Reports from the area indicated that the village had only one structure remaining, a house that was sheltered beneath an overhang, and significant parts of the village were buried beneath a landslide. As of 1 May 2015 most of the village's inhabitants were "presumed to have perished". While awaiting rescue, relations among survivors grew tense after locals accused several foreigners of looting the wreckage of houses. By 6 May 2015, survivors searching the rubble had recovered 53 bodies. However, even several months after the village was destroyed, approximately 100 bodies were still unrecovered. After 4 days stranded in the valley due to aftershocks, surviving tourists and locals at Langtang were rescued by helicopter. The official death toll lists 310 deaths, 176 of which were village residents and 80 of which were foreigners.

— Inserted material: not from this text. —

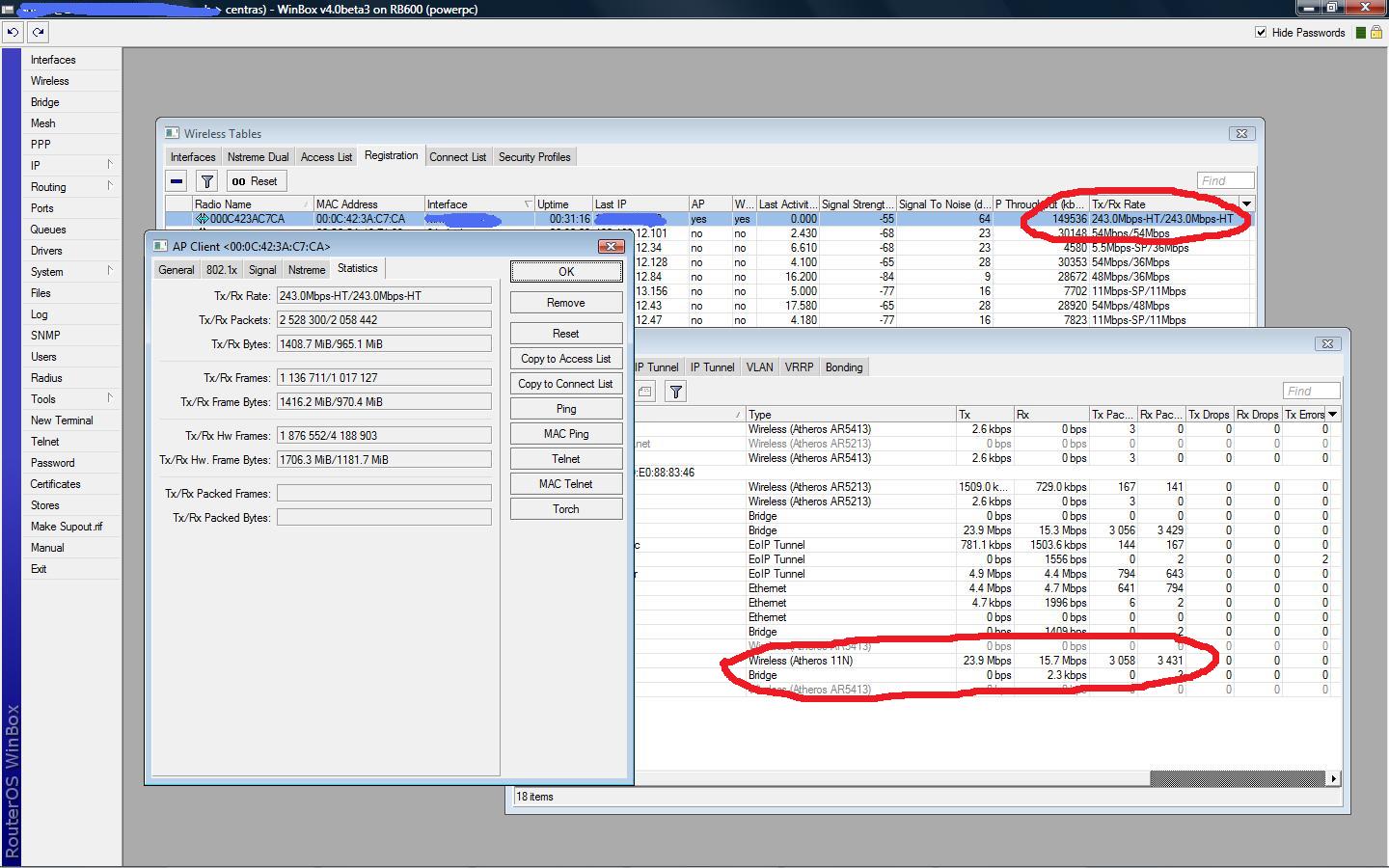The image size is (1389, 868).
Task: Click the green status square at top right
Action: pyautogui.click(x=1360, y=32)
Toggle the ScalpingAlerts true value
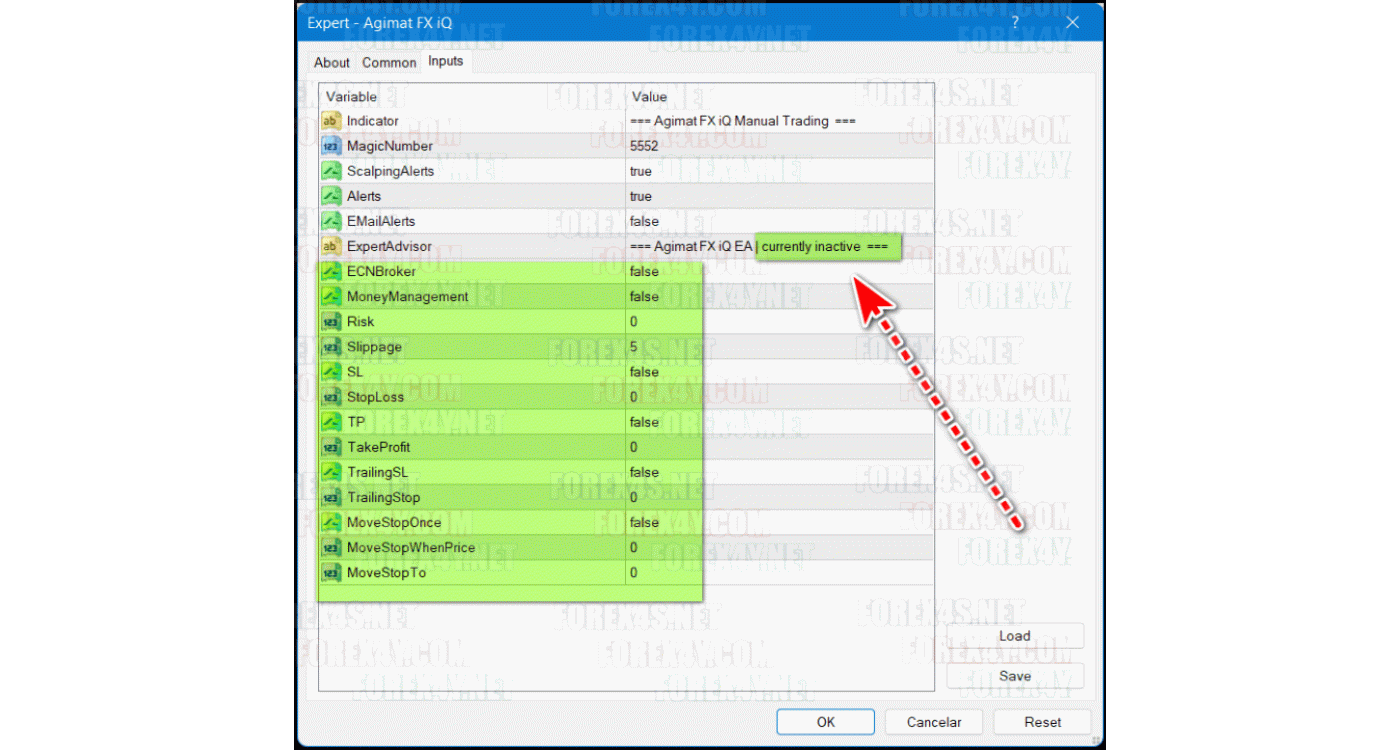The height and width of the screenshot is (750, 1400). (x=641, y=171)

In the aftermath of the disaster, survivors were evacuated to Kathmandu, though many continued to return to search for loved ones who were still missing. Many later returned to the valley, although others remained unhoused in Kathmandu. Although the original village at Langtang remains a barren site several years after the disaster, new buildings had been erected in the valley close to the original site by 2017, including several guest houses. The site of the old village contains a memorial to those who perished. However, after the earthquake, many tourists began to bypass Langtang for the less heavily impacted Kyanjin Gompa. Locals have expressed fears that the lack of tourism will force them to return to subsistence farming.

Eight years after the earthquake, the renovation of the Langtang village has been completed. The new settlement has shifted about 500 meters away from the original village, and a new settlement has been built from scratch. About 150 families reside in the village and all of them were provided with new homes. Now there are more than 15 hotels for travellers, all built with earthquake-resistant materials, thus making it more comfortable for tourists than before. Kyanjin Gompa also has new hotels and better facilities for the accommodation of locals and tourists.

Langtang village can now accommodate 1500 tourists at a time while Kyanjin Gompa can accommodate over 2000 tourists at a time. Himalayan Climate Initiative (HCI Nepal) launched the biggest initiative for rebuilding the infrastructure of Langtang, including the Mundu primary school.